▸ Problem to work on
Starting at the line containing "Where should I" and ending at the line containing "pyautogui.click(x=159, y=192)", write these records out again with "hazelnut praline" swapped for "almond praline" and nothing else changed. Leave the pictures out of your answer.

▸ Rows

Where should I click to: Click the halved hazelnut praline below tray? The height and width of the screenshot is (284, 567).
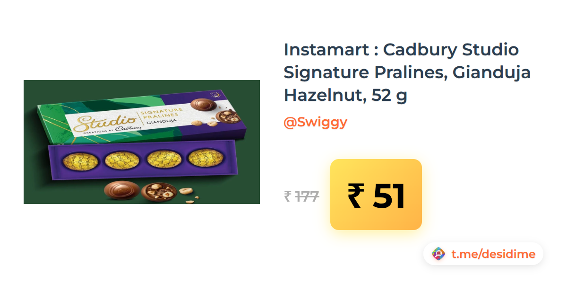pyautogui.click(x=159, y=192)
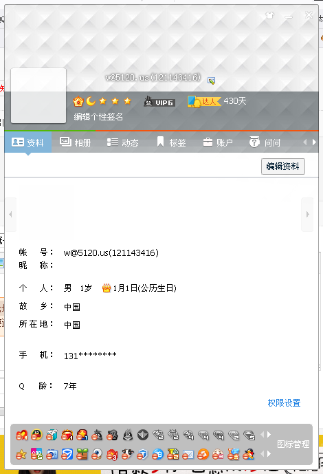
...
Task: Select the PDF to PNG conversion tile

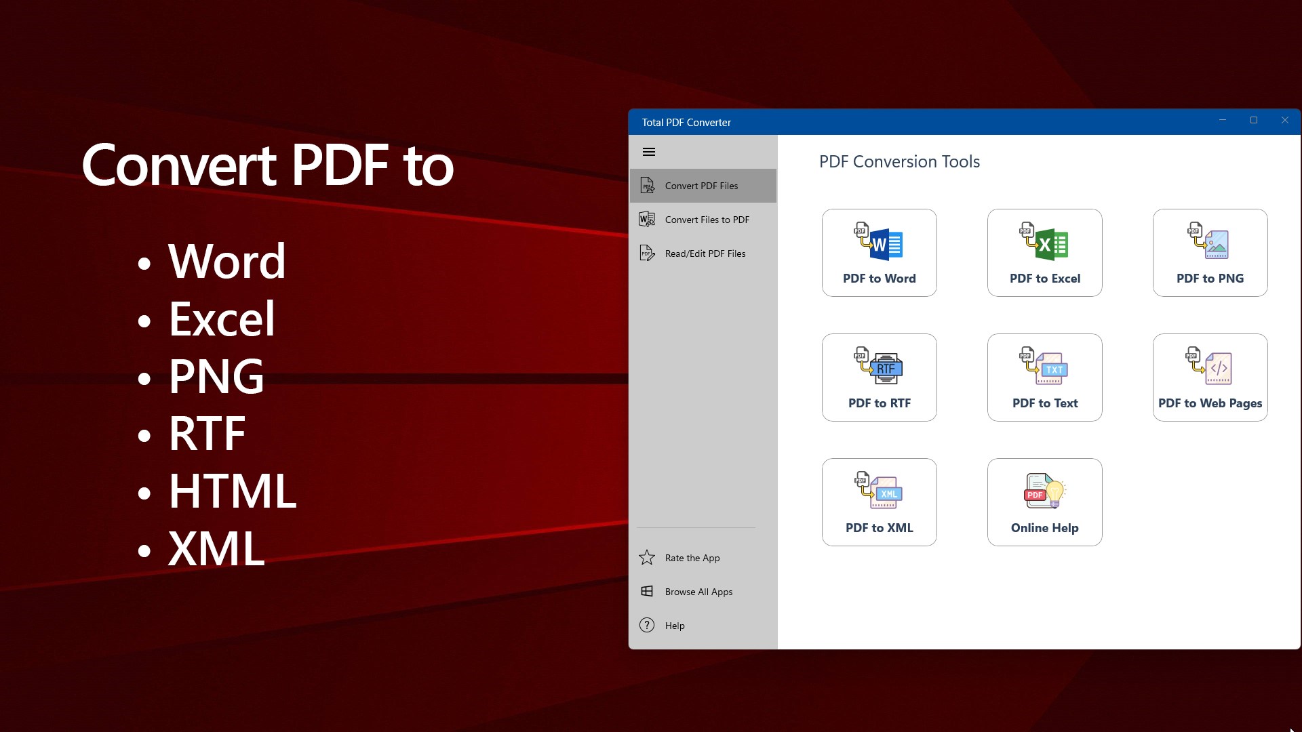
---
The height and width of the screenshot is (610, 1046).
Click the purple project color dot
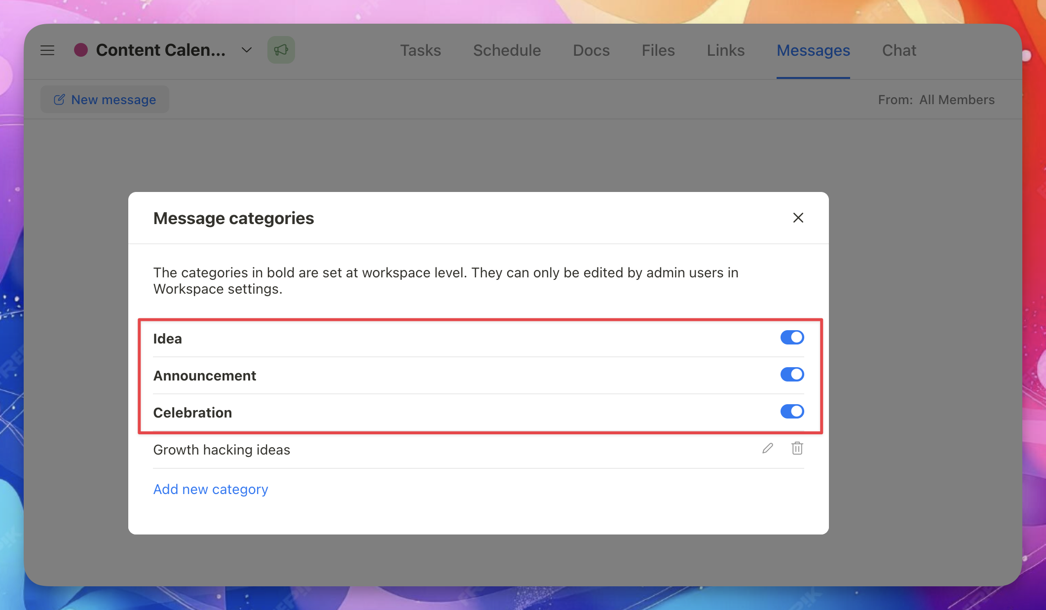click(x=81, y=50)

▸ Written response
Where should I click to: Click the halved almond praline below tray? The height and width of the screenshot is (284, 567).
pyautogui.click(x=159, y=192)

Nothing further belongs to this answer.